Start of STUDY MATERIAL

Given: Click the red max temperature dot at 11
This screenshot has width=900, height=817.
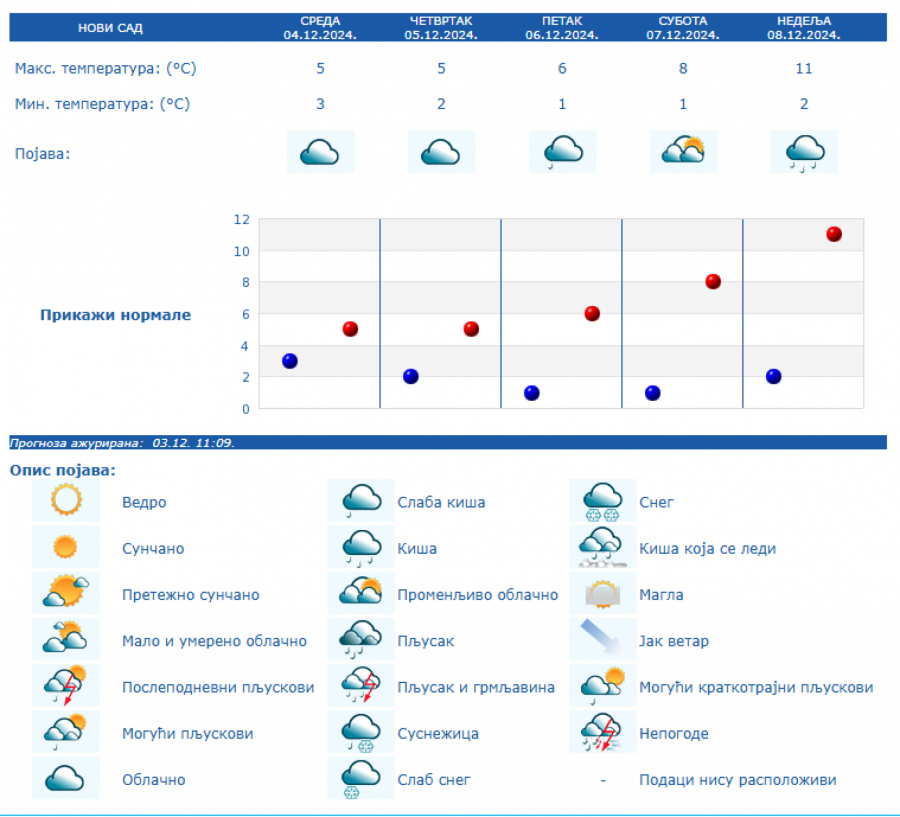Looking at the screenshot, I should [834, 234].
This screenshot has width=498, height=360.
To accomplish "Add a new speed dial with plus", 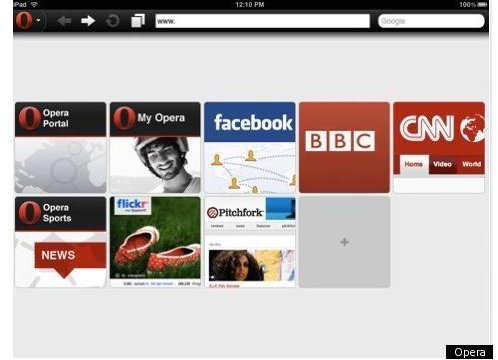I will pyautogui.click(x=344, y=242).
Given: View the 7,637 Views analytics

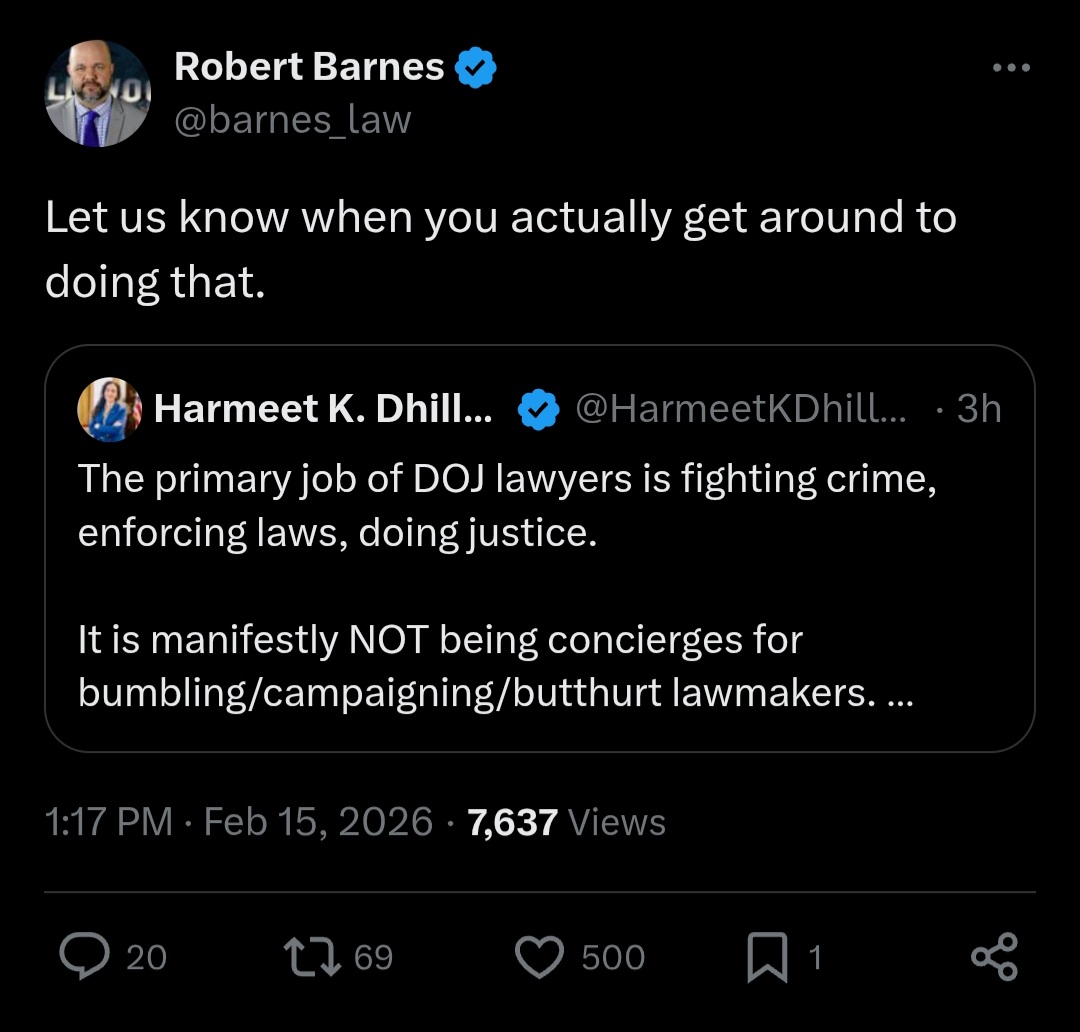Looking at the screenshot, I should coord(566,822).
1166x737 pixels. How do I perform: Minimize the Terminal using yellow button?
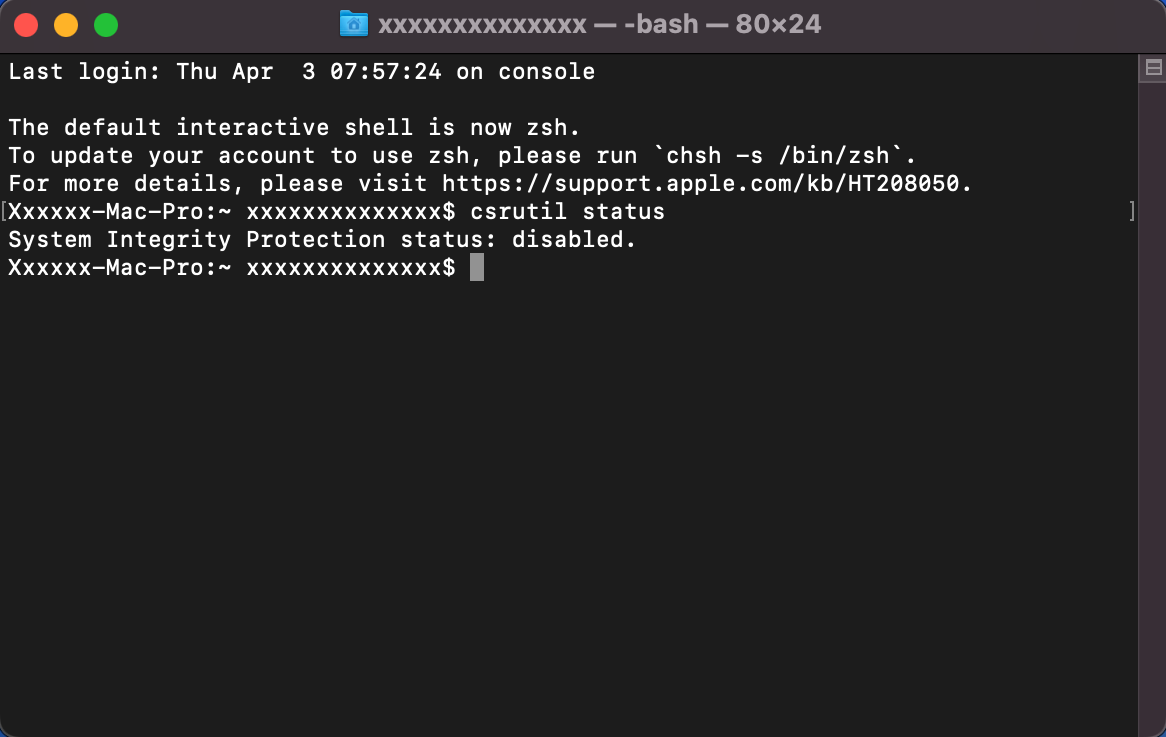pyautogui.click(x=66, y=25)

End of STUDY MATERIAL

Your output should be the lines from the one with "Given: View the 7,637 Views analytics" through the end of the listing, copied exactly and with the pictures left out.

Given: View the 7,637 Views analytics

Looking at the screenshot, I should coord(566,822).
1166x737 pixels. How do I perform: Minimize the Terminal using yellow button?
pyautogui.click(x=66, y=25)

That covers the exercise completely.